Slightly higher after yesterday's poor close.
Amid all the hot PMI readings from around the globe, a cool new OPEC deal (covering just 40% of the oil market), and the Nikkei ripping higher, China's financial system is under considerable stress
. . . and its spreading.
"Short-term China repo rates have exploded to 20-month highs, Hong Kong Dollar money-market rates have jumped to the highest since May 2009, and Yen basis swaps are showing the most extreme demand for dollars since Lehman." (courtesy of Zero Hedge)
In just one day, Chinese banks went from paying 2.5% to ensure 2-week liquidity to 6%. A 140% jump. Consequently, CNY is under pressure too, and could spark another devaluation soon.
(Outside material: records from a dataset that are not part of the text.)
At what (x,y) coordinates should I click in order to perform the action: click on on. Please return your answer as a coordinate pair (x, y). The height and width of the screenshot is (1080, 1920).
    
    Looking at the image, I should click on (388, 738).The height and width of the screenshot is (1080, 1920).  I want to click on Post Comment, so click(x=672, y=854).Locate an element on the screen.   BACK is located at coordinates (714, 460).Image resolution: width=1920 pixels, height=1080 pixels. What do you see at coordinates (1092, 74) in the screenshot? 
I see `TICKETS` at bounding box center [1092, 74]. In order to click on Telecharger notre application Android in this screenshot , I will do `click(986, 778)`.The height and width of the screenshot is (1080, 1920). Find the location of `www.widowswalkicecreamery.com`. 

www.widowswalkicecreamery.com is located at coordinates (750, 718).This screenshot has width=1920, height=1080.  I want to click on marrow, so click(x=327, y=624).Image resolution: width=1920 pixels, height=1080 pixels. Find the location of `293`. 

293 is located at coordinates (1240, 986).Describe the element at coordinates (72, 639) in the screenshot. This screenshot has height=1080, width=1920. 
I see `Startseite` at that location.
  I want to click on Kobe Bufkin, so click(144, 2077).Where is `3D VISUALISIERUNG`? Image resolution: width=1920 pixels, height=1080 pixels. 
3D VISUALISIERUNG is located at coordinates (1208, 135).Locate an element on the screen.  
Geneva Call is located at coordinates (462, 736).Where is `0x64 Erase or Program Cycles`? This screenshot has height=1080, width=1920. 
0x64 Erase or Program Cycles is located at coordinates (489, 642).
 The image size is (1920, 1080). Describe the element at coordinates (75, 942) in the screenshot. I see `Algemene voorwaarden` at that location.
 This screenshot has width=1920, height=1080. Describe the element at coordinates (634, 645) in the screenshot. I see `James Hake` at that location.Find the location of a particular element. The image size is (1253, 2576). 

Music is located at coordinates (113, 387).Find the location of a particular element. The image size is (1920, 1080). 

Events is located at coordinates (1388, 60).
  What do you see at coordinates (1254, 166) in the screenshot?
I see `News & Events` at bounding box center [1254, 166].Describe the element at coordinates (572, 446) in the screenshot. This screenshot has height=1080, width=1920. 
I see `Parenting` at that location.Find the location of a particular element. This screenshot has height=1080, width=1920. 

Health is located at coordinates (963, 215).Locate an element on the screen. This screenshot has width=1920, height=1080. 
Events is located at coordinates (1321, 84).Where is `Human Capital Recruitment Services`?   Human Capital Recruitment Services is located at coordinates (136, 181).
For context, here's what yen swaps look like, showing the highest demand for USD liquidity since 2008:
|Source: Zero Hedge|
UBS notes "significant spikes in our sentiment work and a big decline in the put/call ratio as well as in the market volatility, as the basis for a relatively high SKEW/VIX ratio, which has been moving into a contrarian sell territory" as examples of clear, one-sided excessive bullishness.
AAII bulls are back above 50% while the number of neutral/undecided investors has deteriorated to the lowest level since September 2014.
"Translated, it means that retail investors have a very high conviction, which makes the high bullish consensus to a pure contrarian indicator," UBS wrote.
Risk On -- if you're just looking at USD weakness helping EUR and commodity currencies. But JPY and CHF strength is a warning.
Price continue to like the color red.
WTI crude back above 50 on high volume. NG fresh rally highs.
For all the talk about inflation, metals don't reflect it. Red.
Yesterday volume exploded as price hit record highs and closed on its lows. In Wyckoff terms, that sets up a retest of the high at some point, but there is no time involved.
If the recent 2198.15 swing point is taken out (price closed at 2198.81), the next volume shelf is 2182. That coincides with a shallow Fib retracement at 2183.35.
Not seeing any detrimental impulsive wave structure in the decline, but sentiment has been pretty giddy and might need to be brought back in line.